Habitat filtering is a key mechanism underlying assembly of plant communities as it determinates whether species are able to establish, grow and reproduce under specific abiotic conditions [1]. Species are filtered out based on their functional traits, and habitat filtering usually explains the co-occurrence of species under similar abiotic conditions as a result of shared traits and ecological similarity. Ecological similarity though, is often caused by phylogenetic relatedness between species [2,3], meaning that related species tend to have more similar trait values. Therefore, comparing phenotypic differences in plant traits between related species is a simple way to control for phylogenetic relatedness, and to test whether different habitat selecting pressures have led to species trait differentiation [4,5].

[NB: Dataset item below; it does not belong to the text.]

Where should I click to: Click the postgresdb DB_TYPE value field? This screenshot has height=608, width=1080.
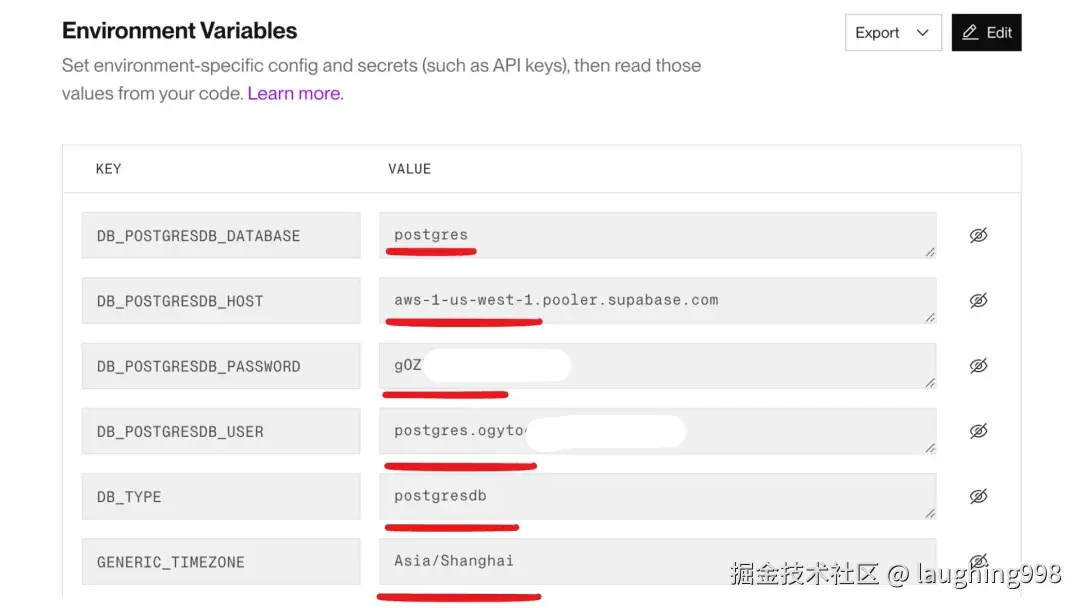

Habitat heterogeneity is thought to be an important cause of tree species diversity in Amazonian forests [6-8]. Few Amazonian tree species are dominant while many are rare [9], and it is assumed that the majority of coexisting species are habitat generalists [10]. Yet, the high turnover of tree species across local environmental gradients suggests that species do specialize to specific habitat conditions, thus promoting species diversity and coexistence [7,11,12].

Many plant traits diverge as an adaptation to environmental conditions, for instance, topography, soil nutrients and water availability, leading to species preference for different habitat types [13-16]. The occurrence of phylogenetically closely related species in contrasting habitats, and the co-occurrence of unrelated species in the same habitat with similar abiotic conditions, indicates that species have specialized for different habitats [8]. Trait divergence between closely related species that occur in different habitats is therefore an indication of how habitat specialization occurs [4,17].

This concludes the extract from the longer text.